When a movie is titled Birdman or (The Unexpected Virtue of Ignorance) you better believe it’s going to be a pompous, pretentious piece of cinema. I’d kind of like to call it a piece of something else but I’ll try to keep this review tasteful. Upon first hearing of the rave advanced reviews this movie was getting, I was happy to see that Michael Keaton is having a comeback. He’s always been an underrated actor who had some very interesting film roles early in his career. But I remember seeing some of the trailers for the film and not really liking anything about them. Maybe they were saving the good parts for when you actually see the movie, right? Wrong.
It looks like my intuition was right. But then that kind of means that all the critics are wrong. Well this is all subjective of course, but yes, sometimes movie critics see something that’s a little different from other films and they go crazy for it. Especially once there’s the slightest talk of Oscar buzz.
As for the plot of the movie, it’s actually pretty simple. Keaton plays an actor named Riggan Thomson who rose to fame playing a superhero named Birdman. He then falls from grace by choosing not to do a third sequel and moves onto other things. This is a bit similar to Keaton’s own experience playing Batman in the first two films and then not doing the third or any after that. He had some other hit films but his career eventually faded. So his character Riggan decides to stage a play which he will write, direct, and star in to get some of the acclaim that he’s been missing for years. But when the big-name actor he hires for the role winds up being difficult to work with, it puts both the play and Riggan’s comeback in jeopardy. The whole film pretty much revolves around the play. I mean that literally; most of the scenes are on the stage itself or backstage in dressing rooms. It tries to emphasize the character’s inner struggle between selling out and going back to the Birdman role or simply finding peace within himself no matter how bad his career may seem.

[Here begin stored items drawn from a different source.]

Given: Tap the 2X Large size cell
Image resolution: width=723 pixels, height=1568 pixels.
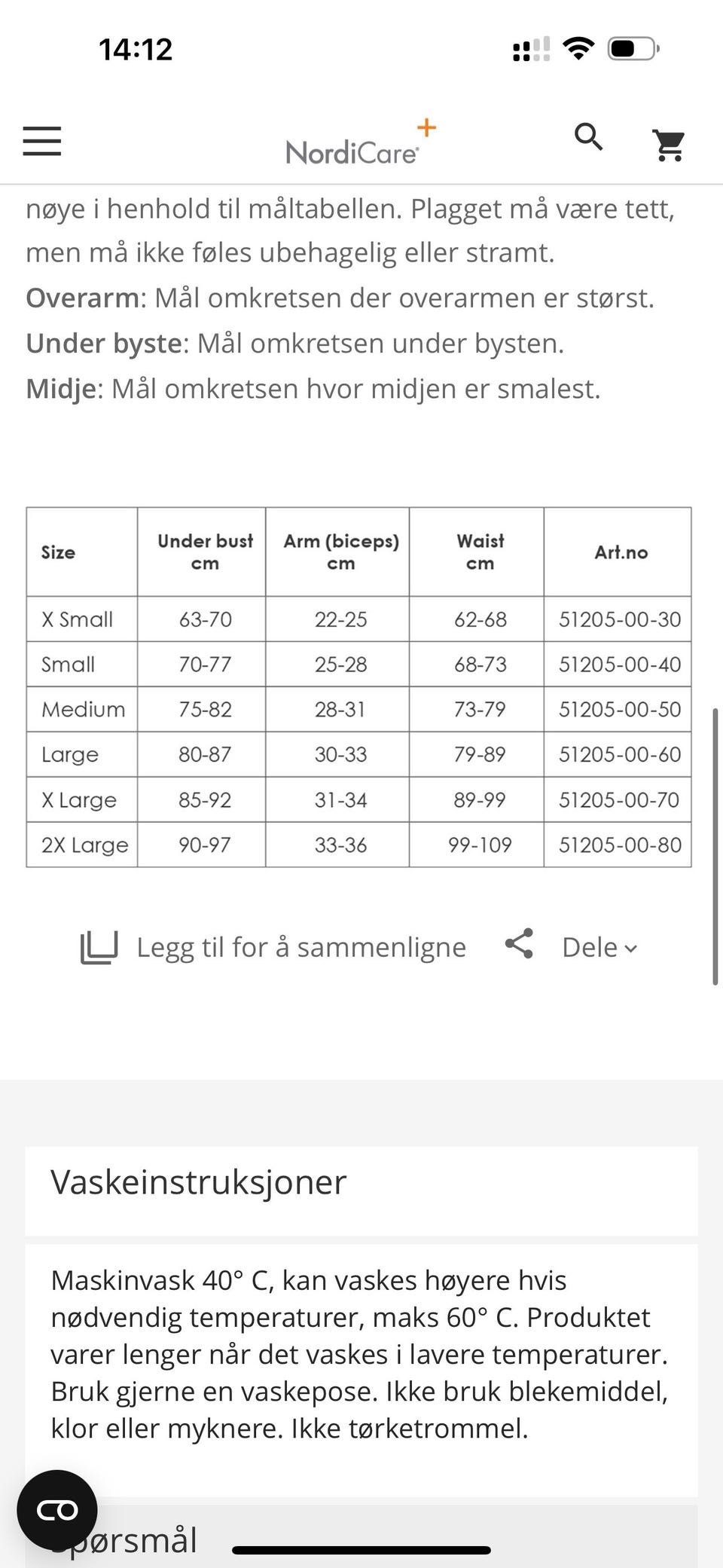Looking at the screenshot, I should click(x=83, y=845).
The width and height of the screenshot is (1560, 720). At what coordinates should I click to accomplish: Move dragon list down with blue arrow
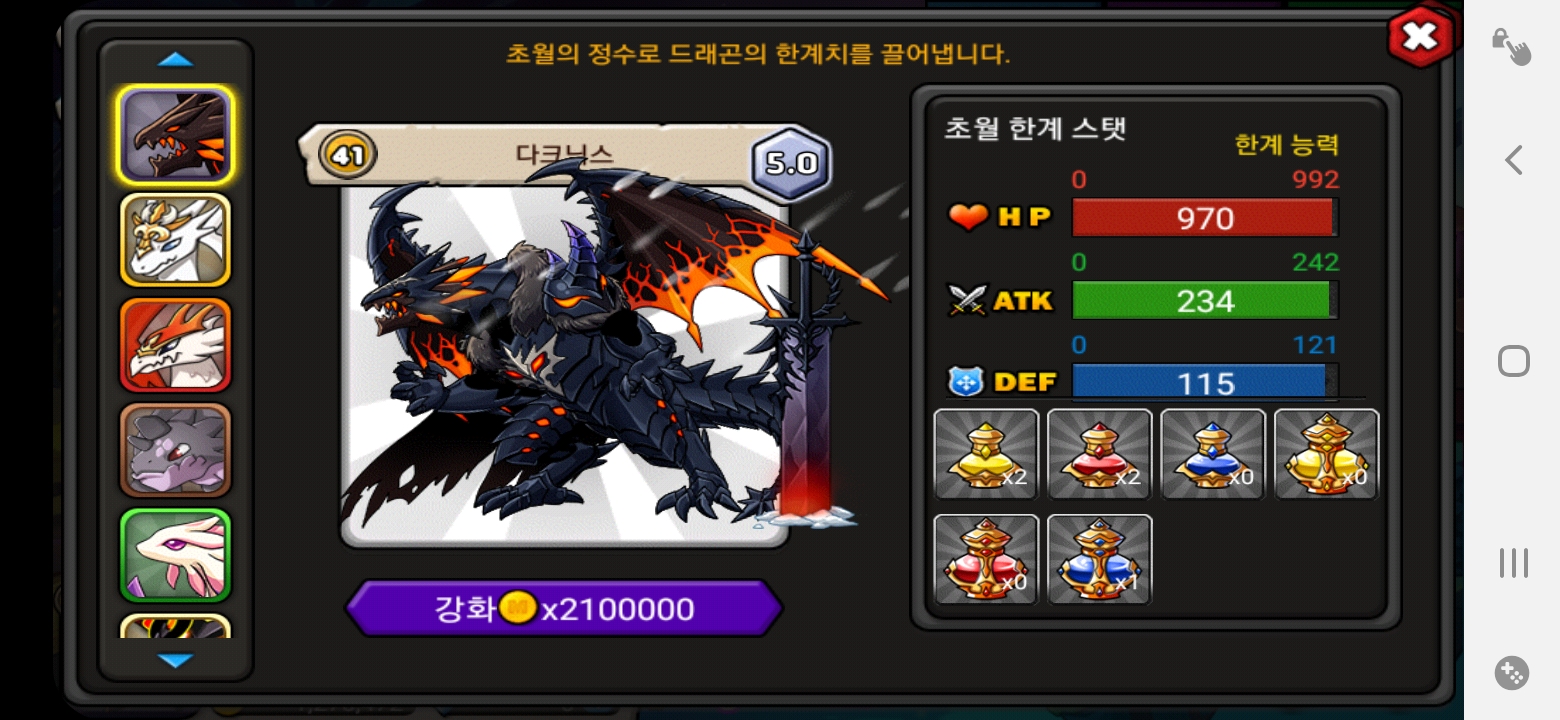click(x=175, y=661)
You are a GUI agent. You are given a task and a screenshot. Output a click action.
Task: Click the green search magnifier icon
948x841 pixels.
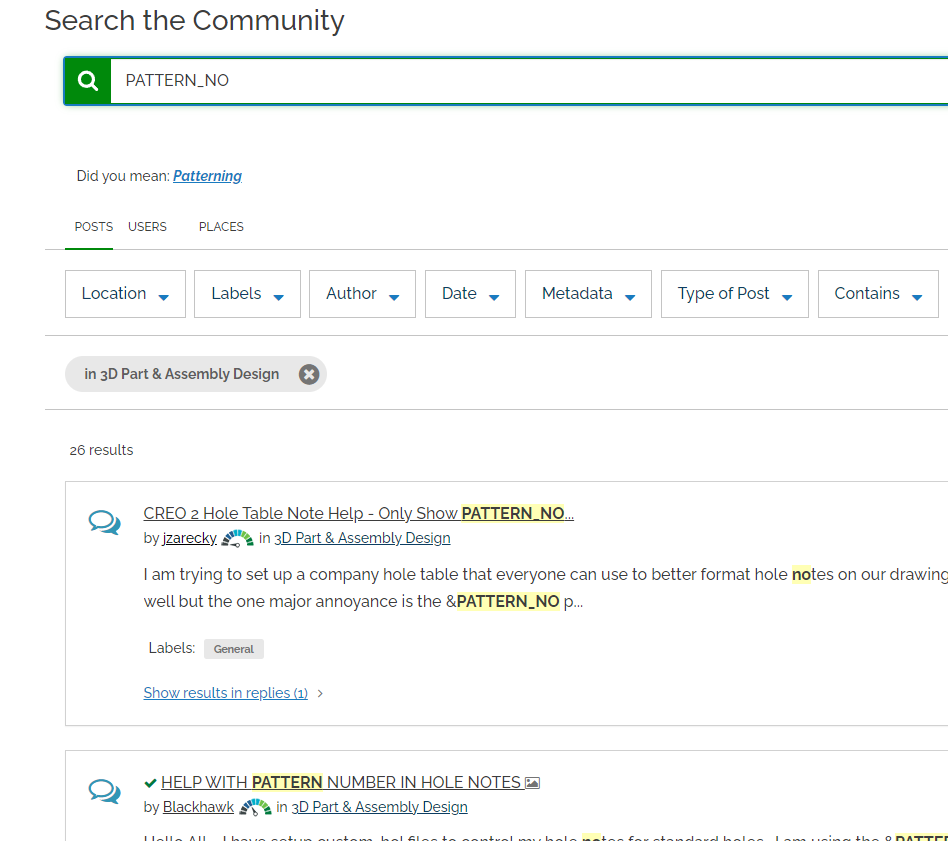87,80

The one real positive thing I could say about the film is that the director does a great job at making the whole film appear as if it’s been shot in one take. The camera follows characters from one scene to another and it’s unnoticeable when the camera switches to a new shot. But this really is one of the most pretentious films I’ve ever seen. It’s full of one arrogant artsy shot after another. The movie even begins with a shot of Keaton in his underwear floating in the air sitting Indian-style. In fact, there are numerous scenes of him in his “tightie-wighties” as if to say look at how he’s baring his soul on screen and letting it all hang out! Even the music is pretentious. There are no actual songs played in the movie and barely even a musical score. All we get is the sound of drums being banged on as the character walks through hallway after hallway. It’s loud and supposed to stir up the dramatic tension that other music normally would. But that’s all it is, an alternative that makes the scene no better. And there are so many metaphorical moments of the actor flying in the sky or controlling objects with his thoughts as if to show that he’s still in full Birdman mode. It’s all just really ridiculous. And it’s sad to know that this movie will most likely be nominated for multiple academy awards including Best Picture. I can think of plenty of other movies I’d rather watch this year that don’t try so hard and scream Oscar at all the people who think they’re watching a unique piece of art. I just feel like I watched a so-so movie.